На балете «Кончерто барокко» дремали и артисты, и зрители.
Фото ИТАР-ТАСС
Четыре года назад в Большом театре впервые сделали вечер Баланчина. Премьере сопутствовал встречный энтузиазм исполнителей и балетоманов. Теперь, отмечая столетие со дня рождения хореографа, театр во второй раз ставит его «Симфонию до-мажор» и «Агон», но впервые обращается к «Кончерто барокко». Триада, сдобренная исполняемыми по очереди тремя концертными па-де-де, хорошо представляет мастера, который всю жизнь собирал из привычных классических па непривычные конструкции. Академическую репутацию классики Баланчин разрушил до основания, но при этом раскрыл суть классического танца, показав, что дело не в принцах и сказках, а в том, что в балете можно увидеть музыку и услышать танец. После его так называемых «бессюжетных» спектаклей разве что упертый фанатик прогресса сомневается в возможностях «устаревшего» арабеска многое сказать современному человеку. Но и консерваторы, привыкшие к безмятежному созерцанию красотищи, на балетах Баланчина не могут упиваться консерватизмом: его неоклассический язык напоен интеллектом и скоростью, заявляя новый (по сравнению с балетами Петипа) тип «тревожной гармонии».
Это видно уже в «Симфонии до-мажор» на музыку Бизе, из трех опусов программы, наиболее близкой старым балетам. «Симфония», поставленная в 1947 году, – это нарядные пачки балерин и расшитые блестками премьерские камзолы в грандиозном параде классического танца, упивающегося собственными эмоциональными и графическими возможностями. От ликующего начала (словно въезд победителей в триумфальные ворота) к медленной второй части – сам хореограф сравнивал ее то с луной, величаво плывущей по небосклону, то с черным бриллиантом; бурная третья часть, где музыка и танец образуют оживленную пастораль; и финал, в котором иерархические построения ансамбля солистов и кордебалета торжественно выстраиваются в «Хрустальный дворец» (еще одно название этого балета).
«Агон» (греческое слово «соревнование») совсем другой. Делая этот спектакль через десять лет после «Симфонии», одевая исполнителей в черно-белые «рабочие» трико и купальники, Баланчин уже не вспоминал о прошлом, но думал о будущем. Критика сравнивала остроумие и дерзость «ломаной» хореографии (не говоря уже о серийной музыке) с «шуткой астронавта, который обозревает землю и космос из шлюза корабля: «Ну и прогулка, мальчики!» Но так головокружительный балет видится из зрительного зала.

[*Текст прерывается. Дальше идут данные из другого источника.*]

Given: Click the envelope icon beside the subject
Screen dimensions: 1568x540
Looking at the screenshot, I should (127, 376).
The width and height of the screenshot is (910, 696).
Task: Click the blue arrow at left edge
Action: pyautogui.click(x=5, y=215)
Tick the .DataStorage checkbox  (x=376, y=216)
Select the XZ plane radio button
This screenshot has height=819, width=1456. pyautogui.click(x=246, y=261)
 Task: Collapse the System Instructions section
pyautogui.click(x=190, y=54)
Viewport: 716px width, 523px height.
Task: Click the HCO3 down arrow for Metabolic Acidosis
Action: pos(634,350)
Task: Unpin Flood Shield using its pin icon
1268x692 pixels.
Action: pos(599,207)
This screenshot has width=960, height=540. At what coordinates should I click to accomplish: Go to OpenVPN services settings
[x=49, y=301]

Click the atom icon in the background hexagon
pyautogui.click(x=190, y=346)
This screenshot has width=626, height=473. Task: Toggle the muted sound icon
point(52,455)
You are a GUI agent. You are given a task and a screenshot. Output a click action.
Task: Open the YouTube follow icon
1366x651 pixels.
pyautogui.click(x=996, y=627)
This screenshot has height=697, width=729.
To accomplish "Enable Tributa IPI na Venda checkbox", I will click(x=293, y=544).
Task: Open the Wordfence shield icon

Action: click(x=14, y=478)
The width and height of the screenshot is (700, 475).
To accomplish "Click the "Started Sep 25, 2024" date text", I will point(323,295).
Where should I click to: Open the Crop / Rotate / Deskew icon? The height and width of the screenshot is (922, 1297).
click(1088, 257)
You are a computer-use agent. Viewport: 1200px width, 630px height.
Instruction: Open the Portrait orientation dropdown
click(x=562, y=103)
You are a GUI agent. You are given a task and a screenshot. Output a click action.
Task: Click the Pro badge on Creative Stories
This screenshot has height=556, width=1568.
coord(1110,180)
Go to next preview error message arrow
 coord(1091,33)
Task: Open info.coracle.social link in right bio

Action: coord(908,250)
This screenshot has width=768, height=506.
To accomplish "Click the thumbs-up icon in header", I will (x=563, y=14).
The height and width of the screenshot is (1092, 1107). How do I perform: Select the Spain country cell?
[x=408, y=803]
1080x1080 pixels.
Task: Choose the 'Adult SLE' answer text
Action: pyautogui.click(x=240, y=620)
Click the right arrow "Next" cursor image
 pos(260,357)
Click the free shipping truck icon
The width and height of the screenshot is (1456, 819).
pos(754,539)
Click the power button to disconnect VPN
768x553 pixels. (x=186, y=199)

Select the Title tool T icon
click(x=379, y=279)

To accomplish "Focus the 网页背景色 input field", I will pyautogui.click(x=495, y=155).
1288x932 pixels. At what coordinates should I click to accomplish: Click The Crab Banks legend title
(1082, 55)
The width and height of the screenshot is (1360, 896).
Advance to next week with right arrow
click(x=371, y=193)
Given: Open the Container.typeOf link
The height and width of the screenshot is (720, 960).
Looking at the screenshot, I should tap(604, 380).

А замученные исполнители иной раз повторяют «черную» шутку: пристрелить бы того, кто позволил работать Баланчину и Стравинскому вместе...
После техногенного «Агона» балет «Кончерто барокко» кажется простым. Но только кажется: здесь тоже изощренная танцевальная игра с асимметрией ритмов. Исследователи Баланчина давно заметили: чтобы исполнить этот хорошо синкопированный опус на музыку Баха, балеринам приходится стаптывать вдвое больше пуантов, чем в других спектаклях. И если в этом «кончерто» есть барокко, то его завитушки надо искать в прихотливых движениях стоп двух солисток, исполняющих одно и то же па с разными «ударениями».
Педагоги, уполномоченные Фондом Баланчина, в течение полутора месяцев готовили вечер в Большом театре. Теперь спектакли всецело принадлежат артистам, а им еще учиться и учиться танцевать с развернутыми бедрами, контрастными ракурсами телесных разворотов и уходящим не столько вверх, сколько вперед арабеском – так, как учил исполнять свою хореографию «мистер Би». Но дело даже не в этом. Для балетов Баланчина необходимы не только профессиональные, но душевно открытые танцовщики. Те, кто способен проникнуть в особое понимание сценического пространства (пульсирующая композиция целого держит равновесие через «конфликт» отдельных частей). Довериться иному, чем в академических балетах, взаимодействию балерины с танцовщиком: словно в бальном танце, где мужчина – не палка для опоры, а равноправный партнер. А главное – делать энергетически емкий танец, чтоб летели искры. На этой премьере в отличие от прошлой постановки Баланчина в ГАБТе совсем не ощущалось артистического запала. Может быть, потому, что принятые сегодня напряженный график балетных показов и разнообразие репертуара уже не дают исполнителям возможности жить, как раньше, по российским балетным привычкам, неторопливо настраиваясь на редкие выступления. От труппы требуются западная мобильная собранность и западное же умение параллельно держать в голове (и в теле) разные стили и спектакли. А с этим в Москве плохо. В результате из «Кончерто» испарился джаз, из «Агона» – состязательность, а медленная часть «Симфонии» стала неуместно похожа на «Лебединое озеро». Лучше других смотрелись Анастасия Яценко с Яном Годовским («Агон») и Светлана Захарова («Симфония»), они вышли за рамки среднестатистических упражнений в классике, слегка разбавленных Баланчиным. Такое впечатление, что многие исполнители, замордованные непривычно интенсивным трудом, просто психологически «стухли» к премьере. А может, танцевали скучно потому, что труппу поразил весенний авитаминоз.